*** Dataset records ***

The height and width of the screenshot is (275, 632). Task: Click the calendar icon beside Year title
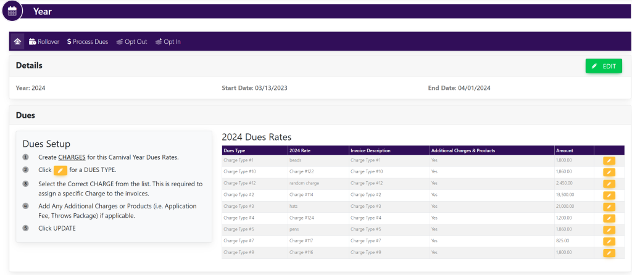coord(12,11)
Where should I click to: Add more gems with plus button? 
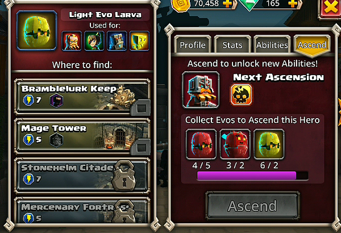(293, 3)
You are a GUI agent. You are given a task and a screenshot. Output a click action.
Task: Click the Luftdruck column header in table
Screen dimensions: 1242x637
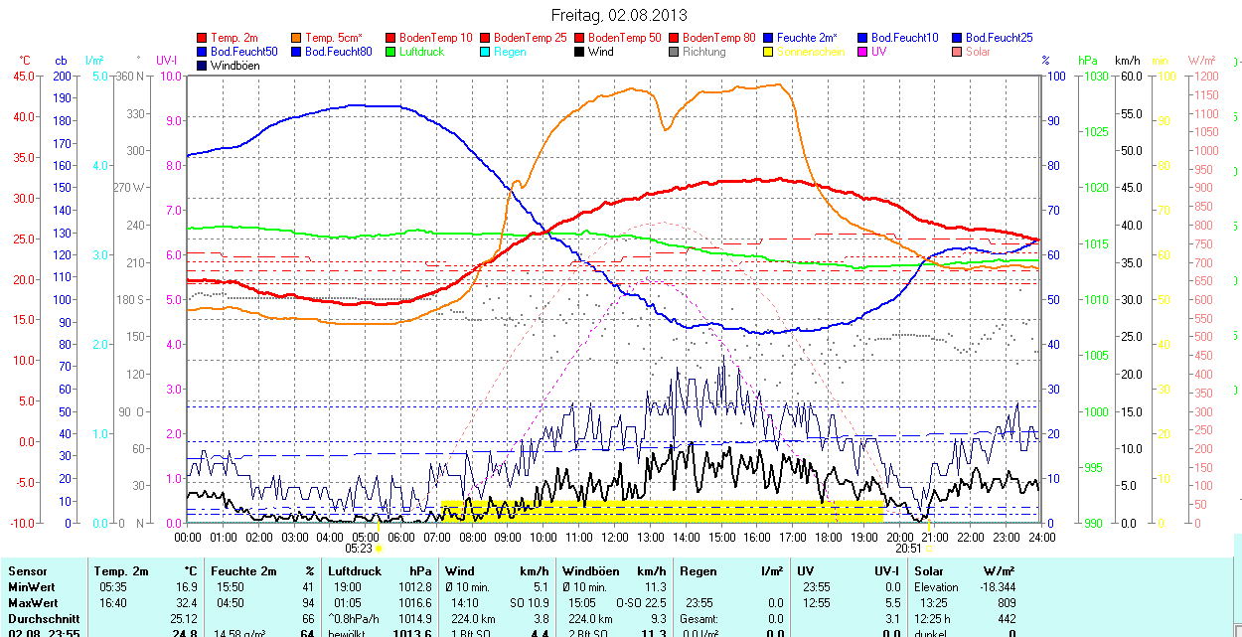(x=354, y=571)
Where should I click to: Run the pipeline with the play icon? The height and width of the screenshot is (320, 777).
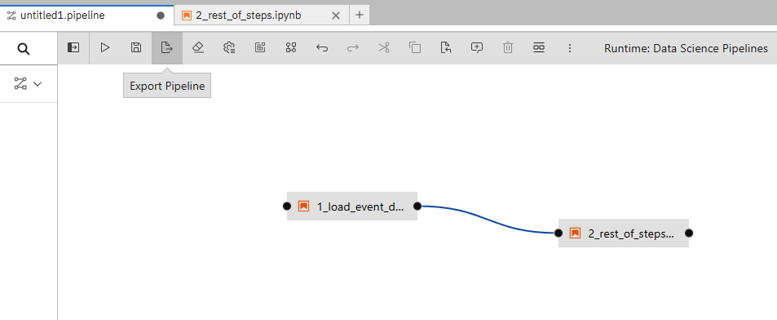pyautogui.click(x=105, y=47)
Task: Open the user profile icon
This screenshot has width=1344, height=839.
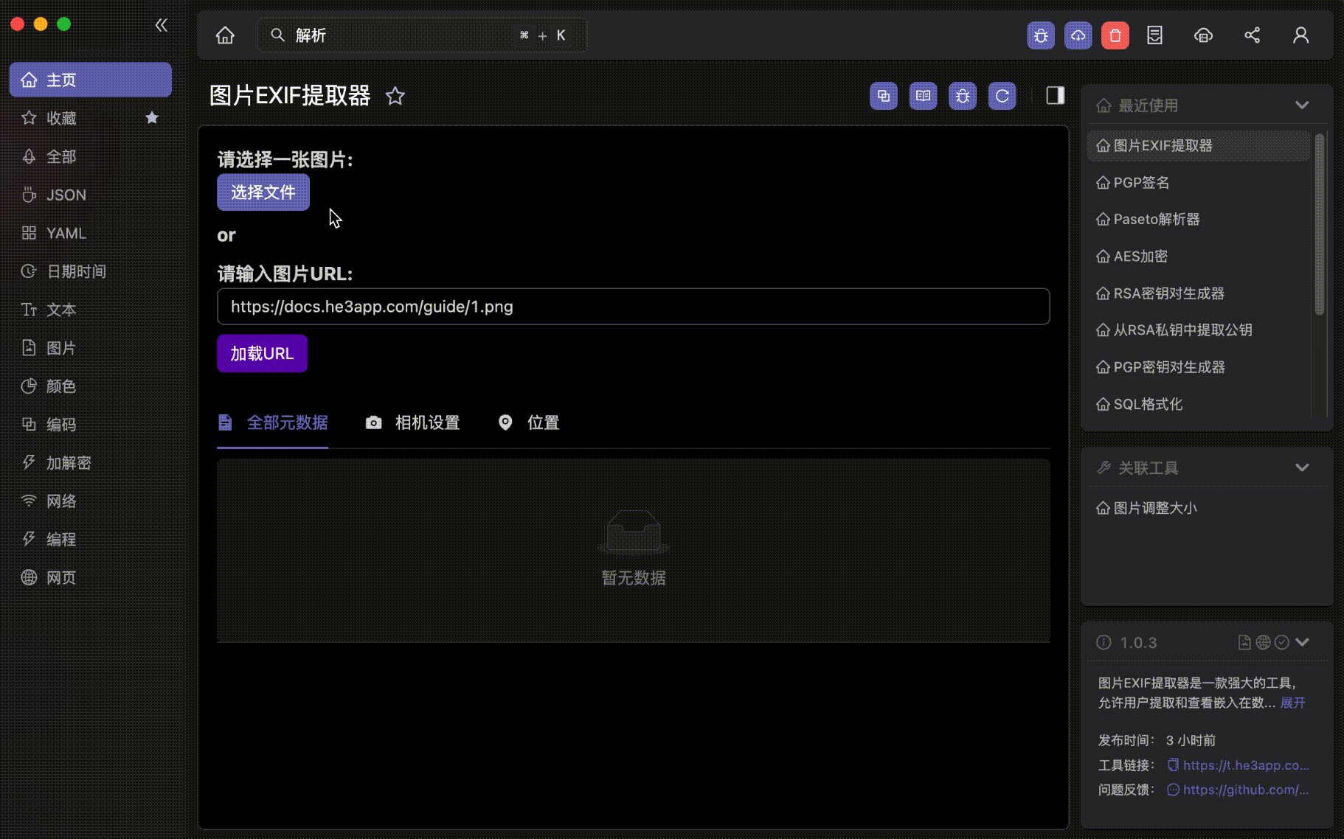Action: pos(1300,35)
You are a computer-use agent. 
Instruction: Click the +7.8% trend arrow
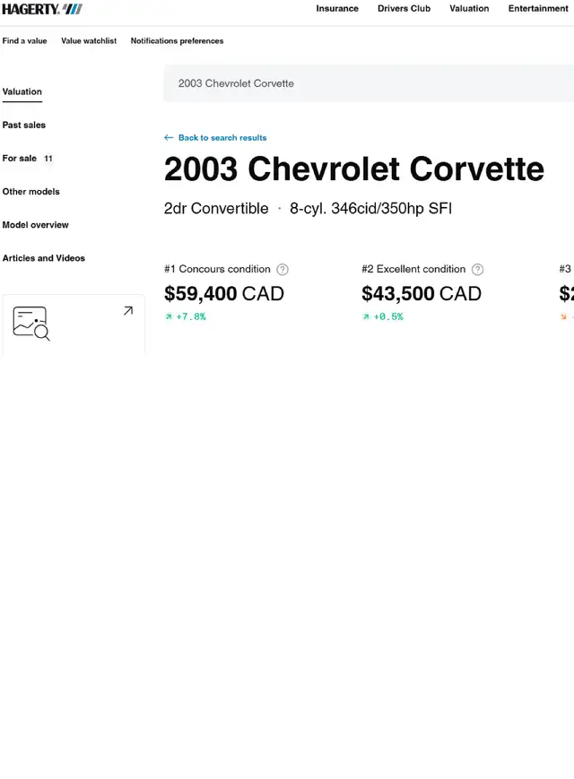point(169,316)
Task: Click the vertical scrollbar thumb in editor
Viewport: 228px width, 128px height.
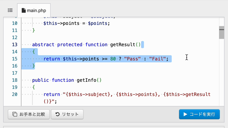Action: [x=222, y=32]
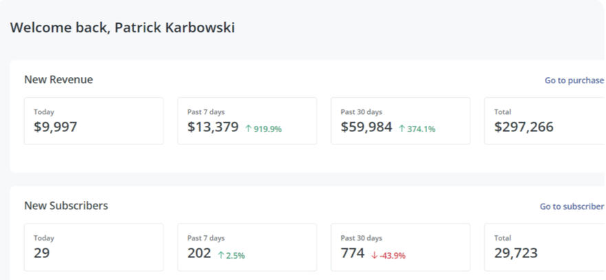Click the 774 subscribers figure
Viewport: 606px width, 280px height.
[353, 253]

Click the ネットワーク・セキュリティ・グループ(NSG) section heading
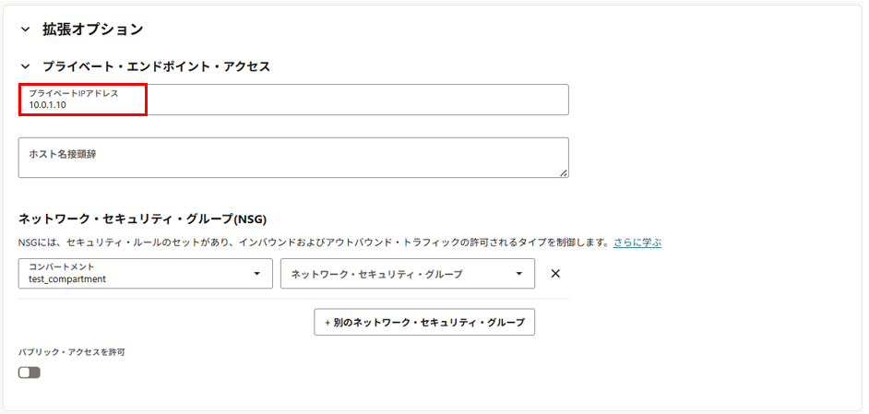(142, 219)
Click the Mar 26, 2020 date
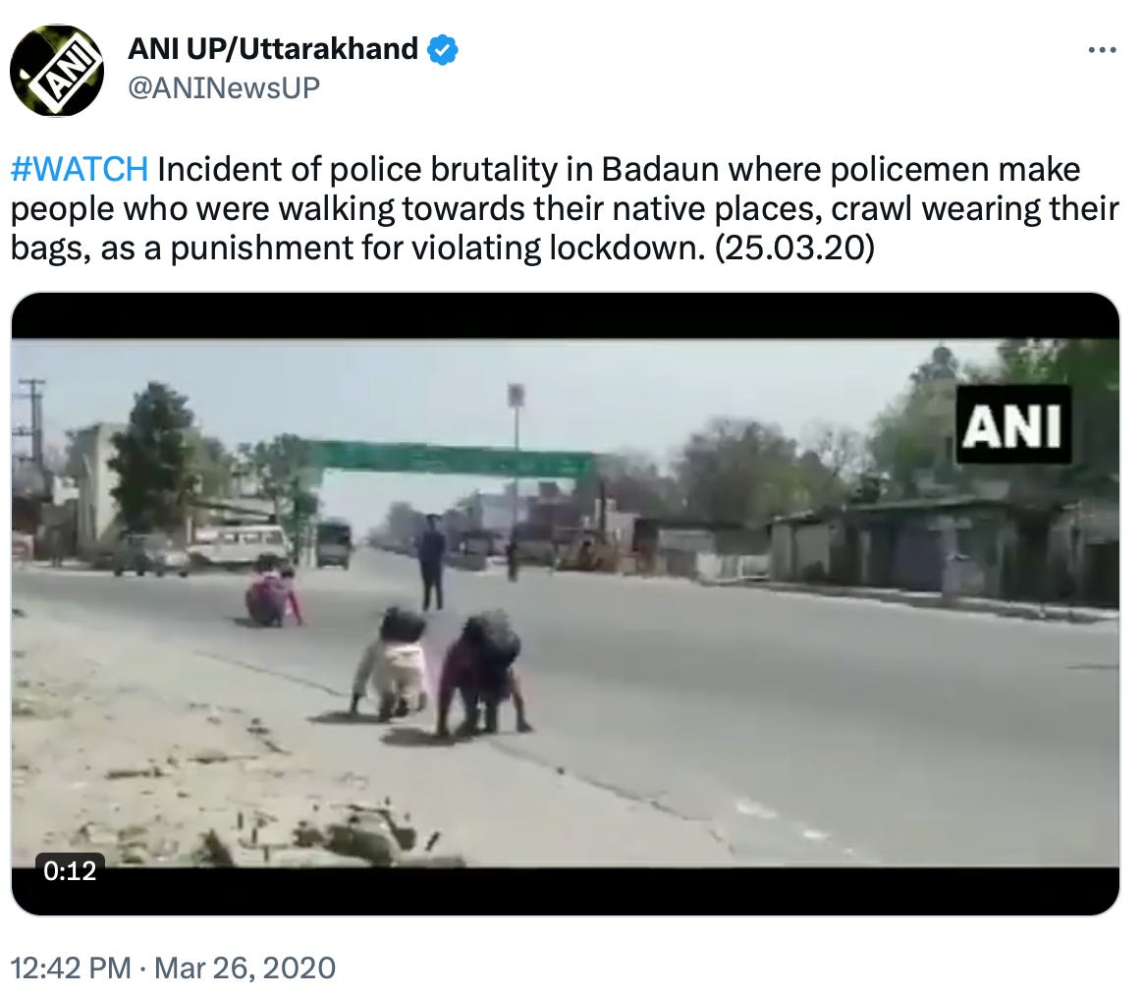 245,968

***

Aim of the task: In the data above, find the line with "Click the ネットワーク・セキュリティ・グループ(NSG)" and repeat it and every line after it through the end, exactly; leave the pictures out.

Written response:
Click the ネットワーク・セキュリティ・グループ(NSG) section heading
(142, 219)
Click the Mar 26, 2020 date
 245,968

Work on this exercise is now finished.